The biological functions of Naa10 - From amino-terminal acetylation to human disease

Abstract

N-terminal acetylation (NTA) is one of the most abundant protein modifications known, and the N-terminal acetyltransferase (NAT) machinery is conserved throughout all Eukarya. Over the past 50 years, the function of NTA has begun to be slowly elucidated, and this includes the modulation of protein-protein interaction, protein-stability, protein function, and protein targeting to specific cellular compartments. Many of these functions have been studied in the context of Naa10/NatA; however, we are only starting to really understand the full complexity of this picture. Roughly, about 40% of all human proteins are substrates of Naa10 and the impact of this modification has only been studied for a few of them. Besides acting as a NAT in the NatA complex, recently other functions have been linked to Naa10, including post-translational NTA, lysine acetylation, and NAT/KAT-independent functions. Also, recent publications have linked mutations in Naa10 to various diseases, emphasizing the importance of Naa10 research in humans. The recent design and synthesis of the first bisubstrate inhibitors that potently and selectively inhibit the NatA/Naa10 complex, monomeric Naa10, and hNaa50 further increases the toolset to analyze Naa10 function.

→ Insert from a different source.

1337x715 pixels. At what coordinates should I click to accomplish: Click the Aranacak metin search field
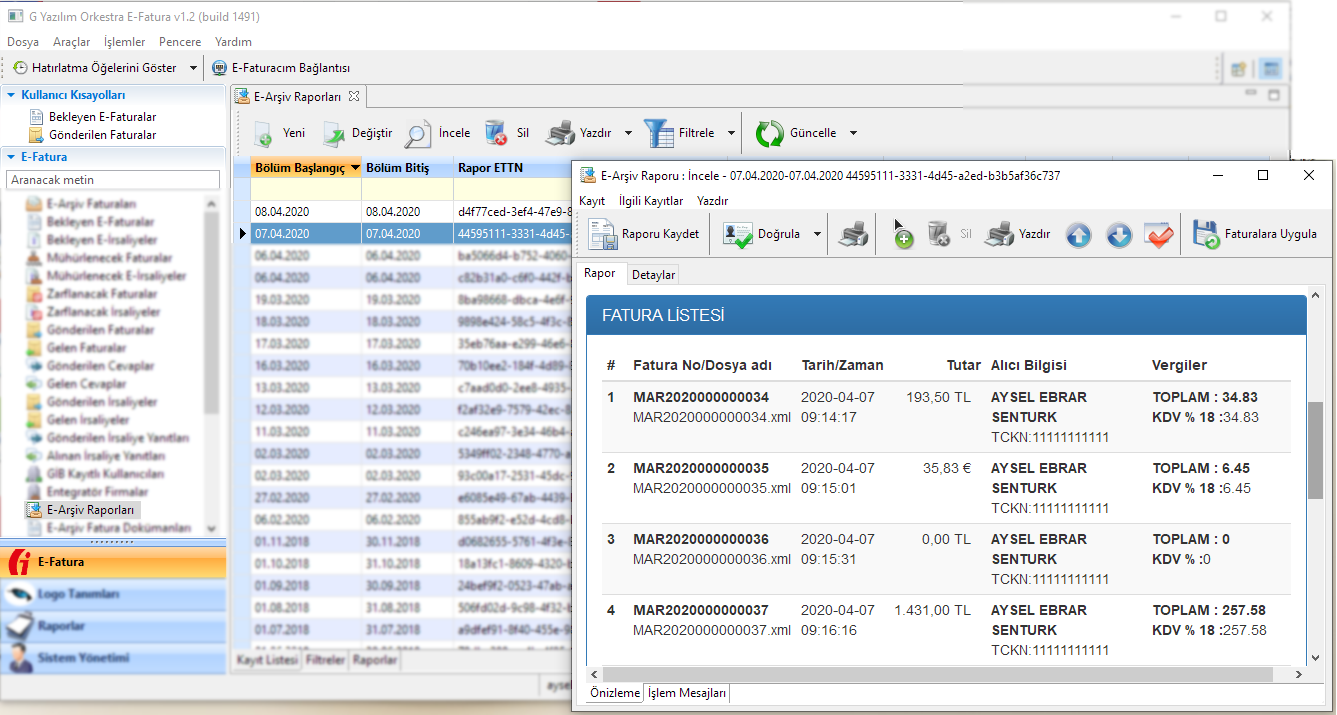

Keywords: Acetyltransferases; Amino-terminal acetylation; Enzymology; NAA10; NAA15; NAA50; Ogden syndrome; Proteins; Proteomics; ard1.

Fig. 1

The co-translational N-terminal protein modification process. As soon as the nascent polypeptide chain emerges from the ribosome exit tunnel, the initiator methionine is cleaved by methionine aminopeptidases (MetAPs) if the following amino acid is small and uncharged. For the sake of simplicity, this process is illustrated by one enzyme despite the fact that other enzymes including peptide deformylases are involved, depending on organism and cellular compartment. Subsequently, the new N-termini can get acetylated by NatA, composed of the catalytic Naa10 and the auxiliary subunit Naa15. The majority of cytosolic proteins fall into this category. If the iMet is not processed, NTA can be accomplished by NatB (composed of Naa20 and Naa25), NatC (Naa30, Naa35, Naa38), NatD (Naa40) NatE (Naa50 and possibly Naa15) and NatF (Naa60). Figure modified from Kalvik and Arnesen (2013).

Fig. 2

NAA10 transcript variants. A) Human NAA10 according to RefSeq. There are 3 human transcript variants. Variant 1 represents the longest transcript and encodes the longest isoform (235 aa). Variant 2 lacks in-frame exon 6 in the coding region and is shorter than isoform 1 (220 aa). Variant 3 uses an alternate in-frame splice site in exon 3 (229 aa). B) In mouse, two NAA10 transcripts are described. Variant 1 represents the shorter transcript but the longer isoform (235 aa). Variant 2 uses an alternate splice site (exon 8), which results in a frameshift that induces a stop codon (*). The resulting isoform has a shorter and distinct C-terminus.

Fig. 3

Multiple functions of Naa10. Associated with the ribosome in the NatA complex, Naa10 co-translationally acetylates the N^α-terminal amino group of the nascent polypeptide chains of classical substrates as they emerge from the ribosome. Naa15 as well as the signal recognition particle SRP and nascent polypeptide-associated complex NAC might bind competitively to similar regions on the ribosome near the exit tunnel (see below). This might indicate a general involvement of Naa10 in protein biogenesis. Uncomplexed Naa10 post-translationally N^α-acetylates proteins starting with acidic side chains and might also N^ε-acetylate internal lysines. Furthermore, it has been suggested that Naa10 translocates into the nucleus where it acts in cooperation with transcription factors to modulate protein expression.

Fig. 4

Possible role of Naa10 in cellular hypoxia. Under normoxic conditions, HIF1α is hydroxylated by PHD proteins on prolines, leading to the subsequent ubiquitination by pVHL and rapid proteasomal degradation of HIF1α. Furthermore, hydroxylation of Asn₉₀₃ by FIH disrupts binding of HIF1α to its transcriptional co-activators p300/CBP, and hence the transcriptional activity of the HIF-1α. Many reports have shown a direct interaction of Naa10 with HIF-1α, suggesting a link in this pathway. Naa10 might either directly or indirectly stimulate HIF1α lysine acetylation, thereby destabilizing HIF1α, possibly through promoting its interaction with pVHL and PHDs. MTA1 counteracts the action of Naa10 by recruiting HDAC1 which leads to a deacetylation and subsequent stabilization of HIF-1α.

Fig. 5

Pictures related to Ogden syndrome. Shown are pictures of individual III:4 and III:6 from family one (A) and individual II:1 and individual III:2 from family 2 (B).